Nikita Miller, Chief Product Officer at Perk, argues that artificial intelligence succeeds in business travel when it operates invisibly. Speaking as a judge for the Skift IDEA Awards, Miller emphasizes that the best travel tech doesn't showcase flashy algorithms or complex machine learning. Instead, the strongest solutions reclaim human time and decision-making authority.

Miller's perspective challenges the industry's fixation on AI visibility. Travel companies often spotlight their technological prowess, but Miller contends this misses the point. When AI genuinely serves travelers and corporate procurement teams, users stop noticing the technology altogether. They simply experience faster approvals, smarter itinerary suggestions, and streamlined expense management without friction.

This philosophy reshapes how companies should evaluate travel technology investments. Rather than asking "What can our AI do?", organizations should ask "What human work does this eliminate?" The distinction matters for corporate travel managers drowning in booking requests, policy compliance checks, and vendor negotiations. If AI handles routine decisions and flags only truly complex exceptions, it multiplies human productivity without replacing human judgment where it counts.

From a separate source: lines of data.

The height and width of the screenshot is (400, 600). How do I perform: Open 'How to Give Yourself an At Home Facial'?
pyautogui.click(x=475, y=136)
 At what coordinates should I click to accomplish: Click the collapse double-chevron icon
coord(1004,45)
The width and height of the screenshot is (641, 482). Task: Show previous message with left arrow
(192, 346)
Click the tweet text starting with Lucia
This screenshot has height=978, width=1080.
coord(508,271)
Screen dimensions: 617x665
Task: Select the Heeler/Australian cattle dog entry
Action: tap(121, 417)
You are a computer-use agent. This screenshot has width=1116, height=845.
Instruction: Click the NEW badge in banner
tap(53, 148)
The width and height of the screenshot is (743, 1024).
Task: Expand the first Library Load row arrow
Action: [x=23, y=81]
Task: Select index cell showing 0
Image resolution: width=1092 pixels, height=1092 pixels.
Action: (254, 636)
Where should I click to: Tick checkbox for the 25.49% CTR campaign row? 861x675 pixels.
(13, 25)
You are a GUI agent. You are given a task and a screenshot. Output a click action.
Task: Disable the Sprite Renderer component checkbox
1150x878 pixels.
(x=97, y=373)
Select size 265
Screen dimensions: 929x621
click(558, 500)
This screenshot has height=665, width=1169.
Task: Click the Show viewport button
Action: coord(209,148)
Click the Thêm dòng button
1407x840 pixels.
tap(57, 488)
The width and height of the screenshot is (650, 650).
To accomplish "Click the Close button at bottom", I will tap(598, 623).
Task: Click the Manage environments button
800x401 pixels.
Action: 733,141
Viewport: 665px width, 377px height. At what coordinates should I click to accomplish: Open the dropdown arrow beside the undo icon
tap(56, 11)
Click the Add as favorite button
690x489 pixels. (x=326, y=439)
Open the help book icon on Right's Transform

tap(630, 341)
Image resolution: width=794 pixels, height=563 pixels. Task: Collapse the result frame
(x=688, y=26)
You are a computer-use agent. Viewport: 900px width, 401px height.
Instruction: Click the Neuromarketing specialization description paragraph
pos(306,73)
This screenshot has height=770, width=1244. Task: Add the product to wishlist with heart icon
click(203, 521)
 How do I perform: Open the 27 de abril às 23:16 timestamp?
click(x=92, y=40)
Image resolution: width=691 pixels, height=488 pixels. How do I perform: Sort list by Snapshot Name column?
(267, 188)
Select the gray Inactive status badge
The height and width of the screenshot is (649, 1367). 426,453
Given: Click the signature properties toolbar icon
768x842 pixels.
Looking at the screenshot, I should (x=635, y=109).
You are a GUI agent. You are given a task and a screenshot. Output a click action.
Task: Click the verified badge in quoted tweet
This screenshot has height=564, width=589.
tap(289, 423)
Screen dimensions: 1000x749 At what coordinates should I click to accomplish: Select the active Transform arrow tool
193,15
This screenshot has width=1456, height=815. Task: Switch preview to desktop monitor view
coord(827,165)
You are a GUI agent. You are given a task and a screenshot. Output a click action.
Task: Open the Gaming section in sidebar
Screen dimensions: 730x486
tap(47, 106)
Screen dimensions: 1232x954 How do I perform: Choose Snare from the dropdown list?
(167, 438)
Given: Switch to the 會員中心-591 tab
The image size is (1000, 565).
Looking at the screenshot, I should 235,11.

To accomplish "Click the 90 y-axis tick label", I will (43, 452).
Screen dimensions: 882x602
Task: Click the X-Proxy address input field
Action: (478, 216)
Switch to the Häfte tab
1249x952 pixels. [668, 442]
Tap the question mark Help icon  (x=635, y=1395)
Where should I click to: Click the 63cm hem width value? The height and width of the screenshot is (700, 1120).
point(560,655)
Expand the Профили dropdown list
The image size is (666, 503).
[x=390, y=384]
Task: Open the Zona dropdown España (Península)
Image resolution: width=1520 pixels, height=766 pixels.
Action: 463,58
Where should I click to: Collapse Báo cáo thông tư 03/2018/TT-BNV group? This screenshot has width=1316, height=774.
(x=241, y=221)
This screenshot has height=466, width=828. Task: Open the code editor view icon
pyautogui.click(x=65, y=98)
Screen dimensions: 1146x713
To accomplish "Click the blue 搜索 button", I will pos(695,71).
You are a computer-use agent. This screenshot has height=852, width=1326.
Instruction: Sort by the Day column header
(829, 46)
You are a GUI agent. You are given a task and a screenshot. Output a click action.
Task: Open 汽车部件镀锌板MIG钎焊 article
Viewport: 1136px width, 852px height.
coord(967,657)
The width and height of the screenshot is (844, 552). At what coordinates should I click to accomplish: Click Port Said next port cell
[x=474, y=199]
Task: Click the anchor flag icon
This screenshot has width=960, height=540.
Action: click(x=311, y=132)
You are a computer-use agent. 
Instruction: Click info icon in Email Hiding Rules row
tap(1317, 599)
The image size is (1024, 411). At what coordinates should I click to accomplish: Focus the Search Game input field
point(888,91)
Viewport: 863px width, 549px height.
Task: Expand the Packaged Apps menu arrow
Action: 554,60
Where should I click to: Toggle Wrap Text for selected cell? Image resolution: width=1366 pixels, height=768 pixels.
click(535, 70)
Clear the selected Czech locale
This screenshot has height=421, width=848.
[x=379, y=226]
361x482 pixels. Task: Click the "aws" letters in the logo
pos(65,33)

Perk, a corporate travel expense management platform, applies this principle through automated approval workflows and intelligent compliance monitoring. The system learns company policies and traveler patterns, reducing manual review cycles. When employees book within guidelines, nothing triggers alarm. When they deviate, the system flags appropriately, letting humans decide context-dependent choices.

For business travelers themselves, invisible AI means fewer booking headaches. Smart recommendations based on airline preferences, hotel loyalty memberships, and past itineraries appear naturally within search flows rather than as overtly "AI-powered" features. The traveler gets a faster, more personalized experience without feeling surveilled by algorithms.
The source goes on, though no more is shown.